Today’s Gospel story challenges us to let go of the swine and the demons as we support those who are embracing change. Yes, we will be transformed too—and that’s exactly what Jesus has in mind for his followers as they welcome the kindom of God.

A Hymn for Today: “In the Presence of Your People”

Psalm 22 is familiar to Christians as the prayer of Jesus on the cross: “My God, my God, why have you forsaken me?” (22:1) After a lengthy lament, the psalmist eventually turns to declare the praises of God to others. In today’s Gospel reading, this charge was given by Jesus to the man who had been delivered from demons. The man had wanted to follow, but Jesus instead sent him on a mission to his own people: “”Return to your home, and declare how much God has done for you” (Lk 8:39).

This paraphrase of the concluding portion of Psalm 22 could easily provide the words for such a mission. The first stanza and the tune were created in 1977 by a song writer in New Zealand. This version incorporates two stanzas added in 1986 by a different writer, drawing more deeply on Psalm 22. Each stanza incorporates a double refrain that occurs in the middle and at the end.
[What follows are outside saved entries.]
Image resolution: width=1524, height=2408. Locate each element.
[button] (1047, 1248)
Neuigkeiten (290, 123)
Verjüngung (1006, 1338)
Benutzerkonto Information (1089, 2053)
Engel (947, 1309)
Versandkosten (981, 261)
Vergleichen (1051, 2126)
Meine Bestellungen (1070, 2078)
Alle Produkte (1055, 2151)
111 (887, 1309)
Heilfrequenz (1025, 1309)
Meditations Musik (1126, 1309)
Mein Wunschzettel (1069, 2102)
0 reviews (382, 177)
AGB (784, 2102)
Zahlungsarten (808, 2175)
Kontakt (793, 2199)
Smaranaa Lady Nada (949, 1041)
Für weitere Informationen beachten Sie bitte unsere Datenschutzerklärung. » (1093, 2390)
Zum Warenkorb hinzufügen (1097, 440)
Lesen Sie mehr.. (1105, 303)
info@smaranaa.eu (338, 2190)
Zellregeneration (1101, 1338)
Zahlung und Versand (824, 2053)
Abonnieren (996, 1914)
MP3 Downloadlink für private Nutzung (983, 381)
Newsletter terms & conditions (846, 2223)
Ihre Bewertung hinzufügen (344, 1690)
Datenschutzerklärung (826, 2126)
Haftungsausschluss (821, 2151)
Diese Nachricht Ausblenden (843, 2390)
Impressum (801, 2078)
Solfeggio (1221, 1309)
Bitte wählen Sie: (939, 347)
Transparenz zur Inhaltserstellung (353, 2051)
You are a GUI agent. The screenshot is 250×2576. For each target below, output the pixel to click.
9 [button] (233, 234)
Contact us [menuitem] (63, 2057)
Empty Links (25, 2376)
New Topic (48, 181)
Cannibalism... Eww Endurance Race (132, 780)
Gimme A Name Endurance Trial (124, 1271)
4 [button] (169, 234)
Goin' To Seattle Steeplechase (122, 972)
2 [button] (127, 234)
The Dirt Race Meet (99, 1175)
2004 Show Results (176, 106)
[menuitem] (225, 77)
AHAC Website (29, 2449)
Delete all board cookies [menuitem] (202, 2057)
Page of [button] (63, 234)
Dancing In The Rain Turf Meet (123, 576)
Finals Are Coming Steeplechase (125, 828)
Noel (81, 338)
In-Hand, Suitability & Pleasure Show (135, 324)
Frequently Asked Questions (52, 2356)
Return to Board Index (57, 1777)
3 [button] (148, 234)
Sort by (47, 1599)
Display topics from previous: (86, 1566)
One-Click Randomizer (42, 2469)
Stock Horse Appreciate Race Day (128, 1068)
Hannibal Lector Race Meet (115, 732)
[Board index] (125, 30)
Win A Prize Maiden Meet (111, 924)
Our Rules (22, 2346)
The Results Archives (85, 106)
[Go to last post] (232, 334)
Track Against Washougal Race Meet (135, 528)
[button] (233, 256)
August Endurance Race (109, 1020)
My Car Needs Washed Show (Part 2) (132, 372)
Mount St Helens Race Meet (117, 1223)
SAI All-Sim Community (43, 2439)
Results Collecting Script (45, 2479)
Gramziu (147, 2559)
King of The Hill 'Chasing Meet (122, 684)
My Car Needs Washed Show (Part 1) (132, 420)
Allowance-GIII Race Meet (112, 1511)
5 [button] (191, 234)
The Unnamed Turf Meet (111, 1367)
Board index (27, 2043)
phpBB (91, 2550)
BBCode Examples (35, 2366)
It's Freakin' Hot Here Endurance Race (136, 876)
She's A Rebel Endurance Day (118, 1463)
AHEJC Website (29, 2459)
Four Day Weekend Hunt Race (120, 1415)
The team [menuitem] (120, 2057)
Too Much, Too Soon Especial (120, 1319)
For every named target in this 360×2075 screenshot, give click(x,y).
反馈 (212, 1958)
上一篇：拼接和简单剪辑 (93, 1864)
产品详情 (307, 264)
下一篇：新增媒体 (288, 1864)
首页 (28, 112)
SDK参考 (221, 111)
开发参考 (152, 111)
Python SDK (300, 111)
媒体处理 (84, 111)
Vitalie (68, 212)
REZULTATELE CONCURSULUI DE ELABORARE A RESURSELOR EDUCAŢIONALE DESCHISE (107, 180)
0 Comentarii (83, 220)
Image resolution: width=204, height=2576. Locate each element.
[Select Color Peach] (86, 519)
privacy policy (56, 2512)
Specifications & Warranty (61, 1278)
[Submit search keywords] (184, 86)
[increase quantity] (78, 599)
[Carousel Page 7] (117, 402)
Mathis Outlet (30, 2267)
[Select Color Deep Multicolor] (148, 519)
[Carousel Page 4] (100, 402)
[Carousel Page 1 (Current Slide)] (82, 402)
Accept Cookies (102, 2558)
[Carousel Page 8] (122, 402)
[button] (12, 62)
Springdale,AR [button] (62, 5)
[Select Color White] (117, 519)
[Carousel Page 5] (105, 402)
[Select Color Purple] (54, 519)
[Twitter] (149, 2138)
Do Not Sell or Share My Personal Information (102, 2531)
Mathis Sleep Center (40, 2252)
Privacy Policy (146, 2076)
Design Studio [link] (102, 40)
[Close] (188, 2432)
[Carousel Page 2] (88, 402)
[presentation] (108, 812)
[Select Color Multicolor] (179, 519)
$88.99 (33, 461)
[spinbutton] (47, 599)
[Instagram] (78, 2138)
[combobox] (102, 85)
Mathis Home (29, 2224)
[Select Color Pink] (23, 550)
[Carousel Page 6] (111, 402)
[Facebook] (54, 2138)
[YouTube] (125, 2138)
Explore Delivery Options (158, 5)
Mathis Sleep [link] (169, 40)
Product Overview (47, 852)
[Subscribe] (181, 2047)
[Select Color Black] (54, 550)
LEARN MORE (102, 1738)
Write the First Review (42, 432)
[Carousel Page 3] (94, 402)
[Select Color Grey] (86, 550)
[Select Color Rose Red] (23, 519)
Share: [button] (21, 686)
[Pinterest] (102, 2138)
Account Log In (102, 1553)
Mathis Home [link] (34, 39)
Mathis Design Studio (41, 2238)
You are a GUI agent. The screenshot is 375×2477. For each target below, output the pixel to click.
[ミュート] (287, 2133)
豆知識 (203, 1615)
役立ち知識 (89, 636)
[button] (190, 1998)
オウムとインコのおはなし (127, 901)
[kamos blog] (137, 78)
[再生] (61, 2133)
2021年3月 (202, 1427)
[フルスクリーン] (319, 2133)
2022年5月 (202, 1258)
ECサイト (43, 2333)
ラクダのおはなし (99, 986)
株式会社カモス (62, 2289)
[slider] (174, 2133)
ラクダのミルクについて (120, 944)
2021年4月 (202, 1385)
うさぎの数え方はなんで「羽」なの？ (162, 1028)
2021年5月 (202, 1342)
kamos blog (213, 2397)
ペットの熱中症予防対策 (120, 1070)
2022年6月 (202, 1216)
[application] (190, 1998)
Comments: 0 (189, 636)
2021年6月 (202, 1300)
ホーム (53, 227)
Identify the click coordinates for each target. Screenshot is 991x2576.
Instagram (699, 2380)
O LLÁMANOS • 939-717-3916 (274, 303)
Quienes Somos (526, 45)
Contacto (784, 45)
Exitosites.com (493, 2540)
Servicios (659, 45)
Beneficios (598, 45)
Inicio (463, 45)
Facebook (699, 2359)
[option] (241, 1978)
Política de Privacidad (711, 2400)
In the presence of your people
I will praise your name,
for you alone are holy,
enthroned on the praises of Israel.
Let us celebrate your goodness
and your steadfast love;
may your name be exalted
here on earth and in heaven above.

All who love you sing your praises
and proclaim your power,
for you alone are holy,
enthroned on the praises of Israel.
You have not ignored our suffering
but have heard our cry;
may your name be exalted
here on earth and in heaven above.

All who seek your rule will praise you
and be satisfied;
for you alone are holy,
enthroned on the praises of Israel.
All the peoples of the nations
will bow down to you;
may your name be exalted
here on earth and in heaven above.

Text: Stanza 1, Brent Sinclair Chambers, b. 1948; stanzas 2-3, Bert Polman, 1945-2013. © Broadman Press, admin. Music Services. Used by permission under OneLicense #A-729857


Image Credit: Jesus Heals the Man Possessed, anonymous, Mulungwishi United Methodist Church, Mulungwishi, Congo

“Word and Song: A Lectionary Reflection” is written by the Executive Director of The Hymn Society, Rev. Dr. Mike McMahon. For his full bio, click here and scroll down to the “staff” section.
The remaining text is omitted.